Menurut dia, warga bukan tak sadar bahaya virus ini. Namun, berbagai persoalan, termasuk penyaluran bansos yang bermasalah, membuat warga tak punya pilihan lain selain tetap keluar rumah. Celakanya, sebagian tak menaati protokol kesehatan.
Baca juga : ”Normal Baru”, Jejak dan Pesannya
Sawedi mengatakan, jika ingin masuk dalam tatanan kehidupan baru atau yang disebut normal baru, pemerintah harus memastikan sosialisasi kepada warga tuntas dilakukan. Penegakan aturan atau pemberian sanksi juga harus dilakukan tanpa mesti melibatkan aparat keamanan.

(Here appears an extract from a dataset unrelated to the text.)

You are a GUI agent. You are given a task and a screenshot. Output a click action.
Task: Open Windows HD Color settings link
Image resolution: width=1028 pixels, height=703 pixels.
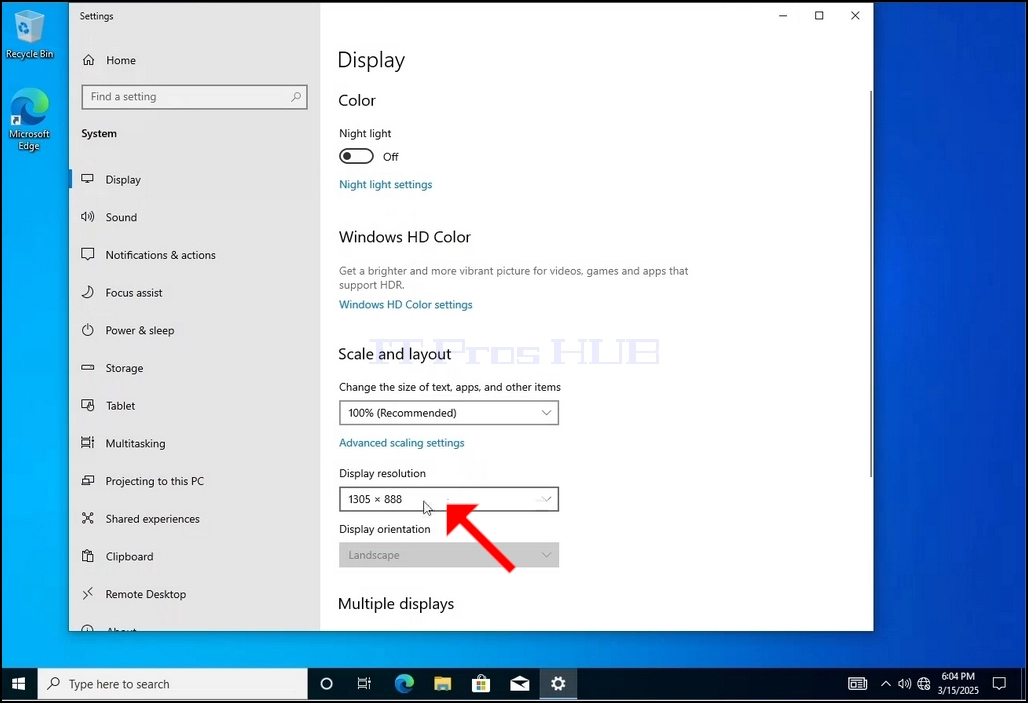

Tentu saja, pelibatan semua pihak mutlak dilakukan agar pandemi ini bisa benar-benar menjadi persoalan bersama sehingga menumbuhkan solidaritas dan keinginan bersama untuk keluar dari pandemi, lalu memasuki kehidupan normal baru. Jika itu tak terwujud, normal baru hanya akan menjadi semacam jebakan, membuka risiko lebih besar bagi keselamatan masyarakat.